Training Data in Japan - AUGMXNT/shisa GitHub Wiki

Copyright

Currently, per Japanese copyright law (PDF), re-affirmed as current policy in April 2023 by Keiko Nagaoka, the Japanese Minister of Education, Culture, Sports, Science, and Technology, states that all works are permitted to be used for the purposes of AI training.

In March 2024, the Japan Agency for Cultural Affairs (ACA) published their latest draft document on AI and Copyright (see also this summary. METI has their own documents/working group as well). See also the notes of the Japanese AI Strategy Council.

Here's some more analysis and color on this:

2023-07-11 Legal Issues in Generative AI under Japanese Law - 3 lawyers of Japanese law-firm Nishimura & Asahi give an overview
2024-02-24 The US should look at Japan’s unique approach to generative AI copyright law - an policy editorial that does a also good job covering the state of AI training in Japan (as an argument for the US to adopt a similar policy)
2024-03-12 Japan’s New Draft Guidelines on AI and Copyright: Is It Really OK to Train AI Using Pirated Materials? - on the latest guidelines published by the ACA. "The committee essentially embraced Article 30-4 allowing the ingestion and analysis of copyrighted materials for AI learning to promote creative innovations in AI. It removes the need of acquiring consent from copyright holders, as long as it would not have a “material impact on the relevant markets” and that the AI usage does not “violate the interests of the copyright holders.”"
2024-05-01 Report on AI and Copyright Issues by Japanese Government - a full English summary of the latest ACA report
2024-05 General Understanding on AI and Copyright in Japan Overview (PDF) - this is a new EN presentation published by the Legal Subcommittee under the Copyright Subdivision of the Cultural Council of the Agency of Cultural Affairs and summarizes the current thinking. It re-affirms 30-4, however expressly warns about collecting data from piracy distribution sites, and also covers infringement at the usage stage (which understandably is more stringent). It touches also on copyrightability of AI generated material which largely falls within the standard norms (AI generated work is generally deemed non-creative works and to that extent are not considered copyrighted works).

Terms of Service and Synthetic Data

In Japanese AI Twitter, I've noticed a lot of confusion/worries about using synthetic data generated by models due to Terms of Service violations (eg, OpenAI's Terms of Service and the like). It's important to understand that Terms of Service (TOS) is a contract that binds two agreeing parties (see privity of contract or the Japanese term 契約上の関係 (Keiyaku-jō no Kankei)) and a third party cannot be bound to (or break) a TOS they haven't agreed to. Note, that Terms of Service (as its name implies) specifically regulates "access and use" of the service (not the generated output itself).

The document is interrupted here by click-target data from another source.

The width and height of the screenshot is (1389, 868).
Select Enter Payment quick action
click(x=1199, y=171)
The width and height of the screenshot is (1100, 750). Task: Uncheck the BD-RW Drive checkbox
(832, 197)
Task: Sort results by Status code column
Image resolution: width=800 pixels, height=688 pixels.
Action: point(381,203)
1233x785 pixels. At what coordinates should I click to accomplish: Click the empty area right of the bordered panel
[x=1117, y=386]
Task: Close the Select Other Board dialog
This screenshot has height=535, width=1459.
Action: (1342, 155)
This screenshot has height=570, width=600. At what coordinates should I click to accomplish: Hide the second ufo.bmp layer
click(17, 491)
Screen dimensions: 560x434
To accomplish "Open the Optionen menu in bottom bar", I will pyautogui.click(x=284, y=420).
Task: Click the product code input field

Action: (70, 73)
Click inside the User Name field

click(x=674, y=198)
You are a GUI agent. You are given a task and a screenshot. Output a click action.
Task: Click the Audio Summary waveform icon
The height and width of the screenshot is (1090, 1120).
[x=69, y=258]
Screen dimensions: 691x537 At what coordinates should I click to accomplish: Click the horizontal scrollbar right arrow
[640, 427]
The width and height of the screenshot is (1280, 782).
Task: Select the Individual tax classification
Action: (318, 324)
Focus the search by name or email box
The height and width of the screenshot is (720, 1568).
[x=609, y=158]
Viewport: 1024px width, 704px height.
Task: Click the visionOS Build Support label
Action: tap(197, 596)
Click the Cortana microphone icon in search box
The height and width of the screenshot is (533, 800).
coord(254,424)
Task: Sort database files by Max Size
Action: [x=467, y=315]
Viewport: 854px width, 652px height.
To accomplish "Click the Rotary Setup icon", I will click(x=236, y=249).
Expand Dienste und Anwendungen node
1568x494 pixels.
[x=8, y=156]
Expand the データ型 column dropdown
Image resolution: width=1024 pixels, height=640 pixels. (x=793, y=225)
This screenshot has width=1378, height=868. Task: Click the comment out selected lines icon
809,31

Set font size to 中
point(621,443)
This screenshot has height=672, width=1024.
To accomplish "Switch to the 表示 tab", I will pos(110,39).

While as a matter of course, everyone should respect the TOS that they agreed to with their service provider (or suffer potential liability/consequences), any data generated by a third party, whether synthetic or not, obviously falls within the same copyright laws/policies in your jurisdiction and does not have any additional licensing or legal terms applied to it.

Notes:

There has been a recent trend of using synthetic data generated from completely open models (eg Mistral or CALM2-7B models). While this allows a developer to train their own models without TOS worries, from a practical standpoint, the current state of open models are much weaker, and currently generate poorer synthetic data without necessarily providing any legal benefit.
As mentioned, due to the contractual nature of TOS, the idea of TOS transitivity or any downstream "data contamination" doesn't apply, but if it did, using any open models won't help, as all AI models contain large amounts of TOS constrained data (including in OpenAI's models, of course).